Spot-quiz. Which of these foods can you eat every day as your protein injection and still be healthy, as recommended by the American Heart Association? A McDonalds quarter-pounder? A 4-oz chicken breast (no skin, grilled)? 4oz Cheddar cheese? 4oz unsalted organic almonds? Two large eggs?
The answer, of course, is none of them. Because the recommended daily intake of protein is actually 0.8 grams per kilo of bodyweight. Which means that a 140lb woman should be eating 112g - or slightly less than 4oz - of protein a day, all up. Not at every meal: altogether. Worryingly, that's the sort of serving most people will eat as a snack, with a side order of fries, before going home and demanding to know what's for dinner. If it's any consolation, your average vegetarian is probably gorging on considerably more than their recommended daily allowance in the form of nuts and eggs and tasty cheese.
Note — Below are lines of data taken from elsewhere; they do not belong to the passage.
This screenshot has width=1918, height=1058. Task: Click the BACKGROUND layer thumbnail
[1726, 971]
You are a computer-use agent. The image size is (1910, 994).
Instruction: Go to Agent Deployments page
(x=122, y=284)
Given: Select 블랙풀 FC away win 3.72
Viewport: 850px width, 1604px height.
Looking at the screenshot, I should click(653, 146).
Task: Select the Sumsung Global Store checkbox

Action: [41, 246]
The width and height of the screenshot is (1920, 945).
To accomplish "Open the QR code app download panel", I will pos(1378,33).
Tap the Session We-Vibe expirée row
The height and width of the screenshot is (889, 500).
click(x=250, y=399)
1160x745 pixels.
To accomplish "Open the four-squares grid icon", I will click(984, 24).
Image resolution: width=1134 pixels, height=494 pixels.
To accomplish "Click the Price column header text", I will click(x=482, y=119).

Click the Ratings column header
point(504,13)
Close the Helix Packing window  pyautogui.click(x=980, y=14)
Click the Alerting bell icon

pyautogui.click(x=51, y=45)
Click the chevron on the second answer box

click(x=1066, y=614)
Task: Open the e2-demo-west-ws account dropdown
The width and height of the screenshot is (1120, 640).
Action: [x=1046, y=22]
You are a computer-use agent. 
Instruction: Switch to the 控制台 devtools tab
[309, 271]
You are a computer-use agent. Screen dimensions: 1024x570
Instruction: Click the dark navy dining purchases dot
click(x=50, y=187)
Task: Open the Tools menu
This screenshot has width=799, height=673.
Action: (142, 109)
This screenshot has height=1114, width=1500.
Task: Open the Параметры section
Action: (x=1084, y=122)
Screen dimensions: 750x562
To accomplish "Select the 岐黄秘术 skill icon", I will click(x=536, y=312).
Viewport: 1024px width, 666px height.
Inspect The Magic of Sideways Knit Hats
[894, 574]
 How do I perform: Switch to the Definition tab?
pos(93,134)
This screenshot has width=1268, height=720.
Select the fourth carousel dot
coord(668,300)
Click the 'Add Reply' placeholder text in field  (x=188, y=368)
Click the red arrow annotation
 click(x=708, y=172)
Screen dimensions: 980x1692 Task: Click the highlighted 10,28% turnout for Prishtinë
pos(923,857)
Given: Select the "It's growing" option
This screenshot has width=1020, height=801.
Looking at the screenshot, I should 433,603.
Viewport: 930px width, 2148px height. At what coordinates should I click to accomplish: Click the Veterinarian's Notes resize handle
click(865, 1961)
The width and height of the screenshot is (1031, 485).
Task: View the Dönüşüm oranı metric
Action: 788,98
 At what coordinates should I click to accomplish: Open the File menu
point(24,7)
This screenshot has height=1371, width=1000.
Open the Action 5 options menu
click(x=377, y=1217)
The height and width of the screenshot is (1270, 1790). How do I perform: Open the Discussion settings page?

In the West, all but the diets of the very poor have always been heavy on protein, despite the rather addled picture that's been painted over the top of history. A quick scan of a dictionary will inform you that "meat", until really very recently, actually meant red meat - beef, mutton, venison and so forth. So all those references to; "we only ate meat once a week, on Sundays", are completely honest: it just doesn't take into account all the chicken, sausages, offal, rissoles, rabbit, bacon and pork chops we ate the rest of the week.
Amazingly, there are signs that even this surprisingly small allowance might be revised downward in years to come. Because according to a study by Washington University in St Louis, there may well be a link between the consumption of protein and higher levels of cancer.
This doesn't actually come as a huge surprise, as certainly there's been a suspected link between high-meat diets and some forms of bowel cancer for years, but this one's a bit more detailed and considerably more controlled. Three groups of people (though there were only 21 of each, mind) were studied: those with a sedentary lifestyle and a normal western diet (with its high levels of sugars, processed refined grains and 1.23g of protein a day); endurance runners on a normal (but high-protein - 1.6g, as is customary among athletes) western diet; and people on a low-protein (0.73g), low-calorie diet. Each was measured for levels of the growth hormone IGF-1 (which promotes cells proliferation) which has been linked to pre-menopausal breast cancer, prostate cancer and certain types of colon cancer. And guess what? The low-protein people had a significantly lower level of the hormone in their bloodstreams.
This isn't, of course, a definitive study by any means. And it's just as interesting in terms of the fact that these people were also on a calorie-restricted diet - just under 2,000 a day - as that their diet had an unusual makeup to it. Funnily enough, they also weighed less than the other two groups. There is, of course, a well-established link between obesity and many forms of cancer. Furthermore, these bare stats don't actually reflect the source of all the subjects' protein intake. Modern factory farming involves pumping meat animals with large quantities of growth hormones, and it's a fair bet that this is going to have some effect at the consumer end.
The problem, of course, with these studies is how they relate to the First Rule of Nutrition. The First Rule of Nutrition is this: for every piece of scientific research which advances our knowledge of the relationship between the human body and the food it consumes, there will be a diet guru waiting to launch a fad eating plan based upon it which excludes all reference to any other knowledge, contradictory or complementary.
Put it another way. I just did a book-search on the word "diet" on Amazon.com and it came up with 183,537 results. 183,537: that's pretty much one title for every 2.4 McDonalds employees worldwide. And you can bet that every single one of them won't just be offering to make you lose weight: they'll be promising to make you healthier, too. Stand by for hit no 183,538: The Anti-Atkins: The Total Carbohydrate Route to Avoiding Cancer. Actually, I think I might write it myself. It must be worth at least two McSales.